Information About BFD
The Bidirectional Forwarding Detection (BFD) provides fast forwarding-path failure detection times for media types, encapsulations, topologies, and routing protocols. You can use BFD to detect forwarding path failures at a uniform rate, rather than at variable rates for different protocol hello mechanisms. BFD makes network profiling and planning easier and reconvergence time consistent and predictable.
BFD makes all routing and control plane applications less CPU intensive by offloading Layer 3 hello message adjacency detection to a single process. The BFD process runs uniformly for all applications and detects failures at subsecond intervals.
A BFD global configuration command is available for fabricpath interfaces. The bfd keyword in the config-farbicpath-isis command mode, enables BFD on all the FabricPath interfaces. The interface specific commands override the global values.

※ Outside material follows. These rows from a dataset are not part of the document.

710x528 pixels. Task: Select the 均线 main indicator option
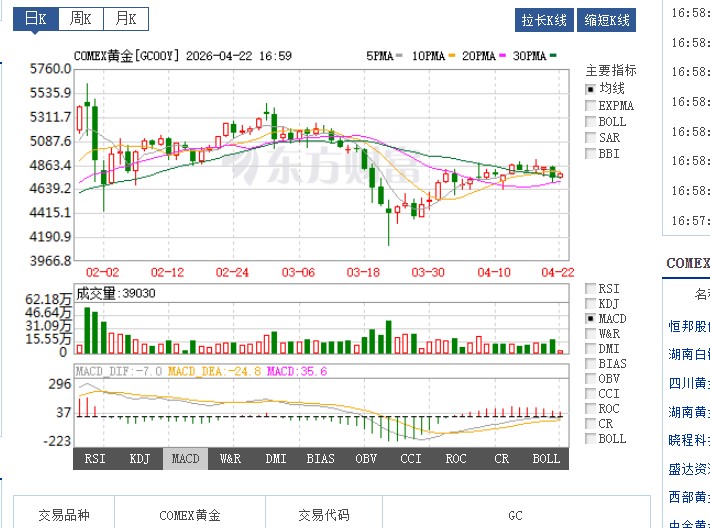click(x=590, y=89)
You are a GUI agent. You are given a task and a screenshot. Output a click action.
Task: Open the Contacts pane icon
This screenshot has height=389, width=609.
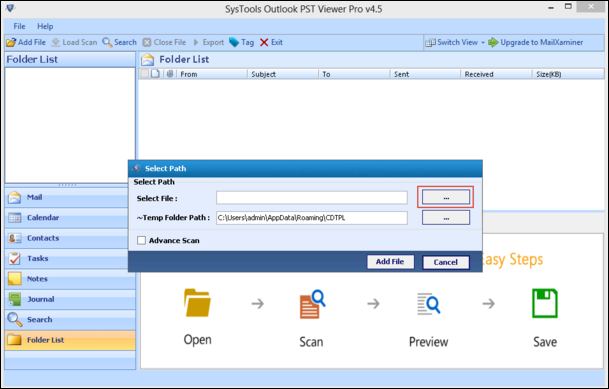14,238
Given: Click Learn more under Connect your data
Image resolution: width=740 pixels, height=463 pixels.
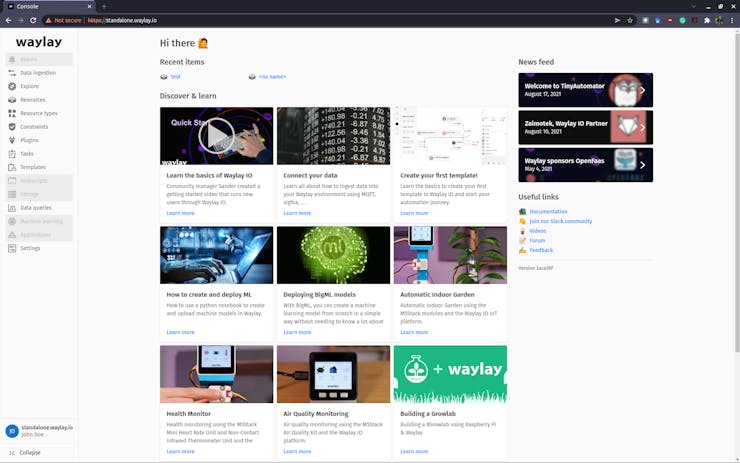Looking at the screenshot, I should click(x=297, y=213).
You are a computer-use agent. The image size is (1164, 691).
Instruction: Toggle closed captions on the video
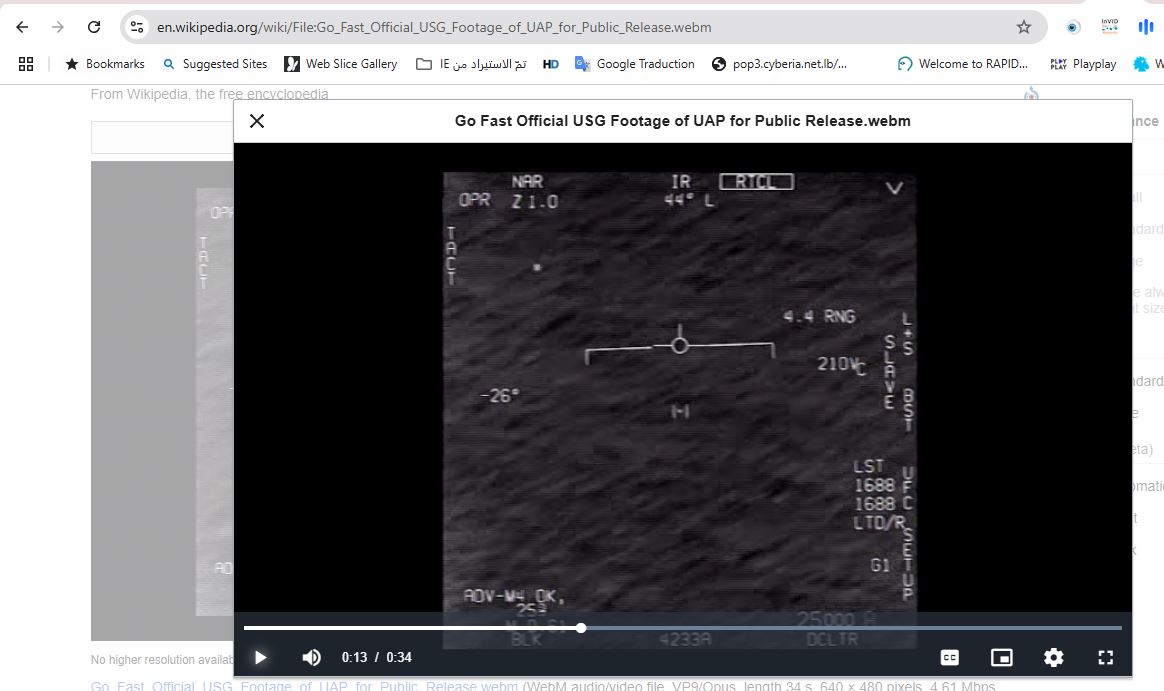(949, 657)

For FabricPath BFD, fabricpath-isis is the client. FabricPath-ISIS is a part of feature-set fabricpath.
Asynchronous Mode
Cisco NX-OS supports the BFD asynchronous mode, which sends BFD control packets between two adjacent devices to activate and maintain BFD neighbor sessions between the devices. You configure BFD on both devices (or BFD neighbors). After BFD has been enabled on the interfaces and on the appropriate protocols, Cisco NX-OS creates a BFD session, negotiates BFD session parameters, and begins to send BFD control packets to each BFD neighbor at the negotiated interval. The BFD session parameters include the following:
-
Desired minimum transmit interval—The interval at which this device wants to send BFD hello messages.
-
Required minimum receive interval—The minimum interval at which this device can accept BFD hello messages from another BFD device.
-
Detect multiplier—The number of missing BFD hello messages from another BFD device before this local device detects a fault in the forwarding path.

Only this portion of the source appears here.